_Material:_
[Start]
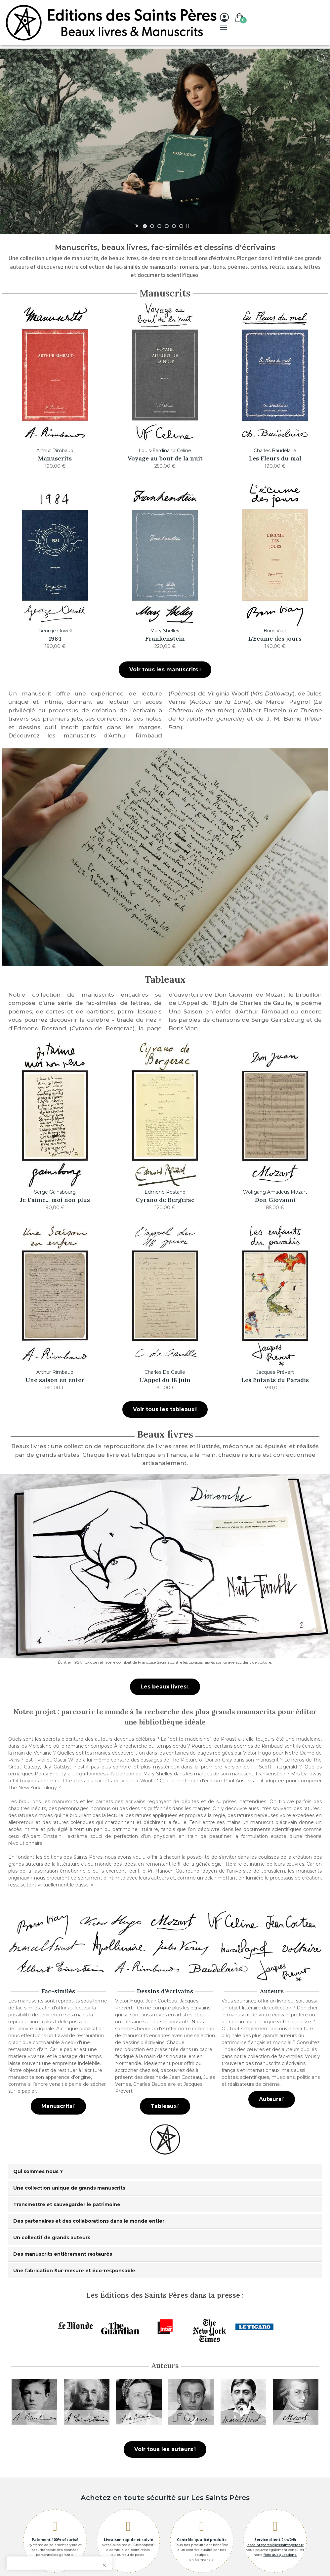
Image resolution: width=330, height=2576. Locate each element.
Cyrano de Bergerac (165, 1200)
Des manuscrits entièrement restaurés (62, 2254)
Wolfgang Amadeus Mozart (275, 1192)
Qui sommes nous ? (38, 2171)
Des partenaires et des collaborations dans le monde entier (88, 2221)
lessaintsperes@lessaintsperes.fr (275, 2545)
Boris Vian (275, 631)
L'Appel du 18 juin (164, 1380)
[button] (165, 669)
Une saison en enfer (54, 1380)
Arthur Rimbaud (54, 451)
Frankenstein (165, 638)
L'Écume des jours (275, 638)
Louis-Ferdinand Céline (165, 451)
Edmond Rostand (165, 1192)
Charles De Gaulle (164, 1372)
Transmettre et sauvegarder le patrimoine (66, 2204)
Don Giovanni (275, 1200)
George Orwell (55, 631)
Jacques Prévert (275, 1372)
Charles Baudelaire (275, 451)
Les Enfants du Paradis (275, 1380)
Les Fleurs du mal (275, 458)
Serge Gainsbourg (55, 1192)
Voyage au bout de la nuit (165, 458)
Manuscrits (55, 458)
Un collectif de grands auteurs (51, 2237)
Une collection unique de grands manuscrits (69, 2188)
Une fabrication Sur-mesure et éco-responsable (74, 2271)
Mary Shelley (165, 631)
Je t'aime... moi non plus (55, 1200)
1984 (55, 638)
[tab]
[End]
_Directions for this task:_ Turn the records into a JSON list of strings, one string per line and no blank lines, starting with the line that contains "Des partenaires et" and going on through the last line of the records.

_Reply to the task:_
[
  "Des partenaires et des collaborations dans le monde entier (88, 2221)",
  "lessaintsperes@lessaintsperes.fr (275, 2545)",
  "Boris Vian (275, 631)",
  "L'Appel du 18 juin (164, 1380)",
  "[button] (165, 669)",
  "Une saison en enfer (54, 1380)",
  "Arthur Rimbaud (54, 451)",
  "Frankenstein (165, 638)",
  "L'Écume des jours (275, 638)",
  "Louis-Ferdinand Céline (165, 451)",
  "Edmond Rostand (165, 1192)",
  "Charles De Gaulle (164, 1372)",
  "Transmettre et sauvegarder le patrimoine (66, 2204)",
  "Don Giovanni (275, 1200)",
  "George Orwell (55, 631)",
  "Jacques Prévert (275, 1372)",
  "Charles Baudelaire (275, 451)",
  "Les Enfants du Paradis (275, 1380)",
  "Les Fleurs du mal (275, 458)",
  "Serge Gainsbourg (55, 1192)",
  "Voyage au bout de la nuit (165, 458)",
  "Manuscrits (55, 458)",
  "Un collectif de grands auteurs (51, 2237)",
  "Une collection unique de grands manuscrits (69, 2188)",
  "Une fabrication Sur-mesure et éco-responsable (74, 2271)",
  "Mary Shelley (165, 631)",
  "Je t'aime... moi non plus (55, 1200)",
  "1984 (55, 638)",
  "[tab]"
]